Since lung cancer - and lung cancer treatment - has the potential to affect so many delicate tissues in such a sensitive area of the body, it's important to protect healthy tissues from damaging radiation.
Lung cancer can be detected with chest x-rays, computerized chest tomography (CT), or positron emission tomography (PET). A biopsy is required to confirm the diagnosis.
Once lung cancer is diagnosed, local treatment is generally used in the very earliest stage of lung cancer, but combined therapy – including surgery and radiation like proton therapy – is often recommended for more advanced disease. If the lung cancer is operable, surgery is the choice for local therapy. If the disease is not operable, then radiation therapy is used.
The Advantage of Proton Therapy for
Lung Cancer Treatment
When treating lung cancer with traditional radiation, it can be difficult to deliver an effective dose without risking damage to healthy tissue. By using proton therapy for lung cancer treatment, physicians are able to deliver highly effective and very precise doses of protons to the exact location of the lung cancer.

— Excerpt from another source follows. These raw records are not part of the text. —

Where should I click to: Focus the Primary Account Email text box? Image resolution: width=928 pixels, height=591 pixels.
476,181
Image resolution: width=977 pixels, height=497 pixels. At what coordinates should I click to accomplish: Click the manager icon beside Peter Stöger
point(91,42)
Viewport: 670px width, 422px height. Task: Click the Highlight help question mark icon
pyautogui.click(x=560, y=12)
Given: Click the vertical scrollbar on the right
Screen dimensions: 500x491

The American Cancer Society estimates that 215,000 people were diagnosed with lung cancer in 2008.
Proton therapy now appears to be a reasonable treatment to offer patients whose cancer is limited to the chest. Trials performed at the University of Florida Proton Therapy Institute, MD Anderson Cancer Center and other centers demonstrate that proton therapy offers reduced normal lung and bone marrow exposure when compared with conventional photon (x-ray) therapy.

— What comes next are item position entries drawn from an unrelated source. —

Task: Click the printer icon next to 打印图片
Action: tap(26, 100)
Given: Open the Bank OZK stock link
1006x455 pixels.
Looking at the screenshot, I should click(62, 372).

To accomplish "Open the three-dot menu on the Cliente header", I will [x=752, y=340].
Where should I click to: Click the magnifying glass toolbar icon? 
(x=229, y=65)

Reducing lung exposure is important because it allows us to increase the radiation dose delivered to the sites of cancer without increasing the risk of lung injury. Reducing bone marrow exposure may reduce treatment related fatigue and, when necessary, allow for the delivery of more intensive chemotherapy during or after proton therapy.
Currently, we are offering proton therapy for three groups of patients:
- Patients with inoperable non-small cell lung cancer that has not spread outside of the chest.
- Patients with limited cancers who may be surgically curable but who are not able to tolerate lung cancer surgery.
- Patients with cancer recurrence in the chest after surgery whose cancer has not spread outside of the chest.
We currently are unable to offer proton therapy for lung cancers which have spread to the bone, brain or liver.
For us to evaluate a patient for possible proton therapy at the University of Florida Proton Therapy Institute, we request that the patient provide us with:
- A brief medical history including dates of biopsies and or surgeries.
- A pulmonary function test report.
- A weight loss history.
- A PET scan report as well as images on compact disk.
- A pathology report (if available).
Proton therapy at the University of Florida Proton Therapy Institute is offered as part of a multidisciplinary program involving input from medical oncologists, pathologists, pulmonologists, thoracic surgeons, and diagnostic radiologists. Patients are ideally seen in our clinic on a Monday or Tuesday. Cases are usually discussed at a multidisciplinary thoracic oncology meeting on Thursday morning where treatment recommendations are made. All physicians at the University of Florida Proton Therapy Institute and Shands Jacksonville are University of Florida faculty.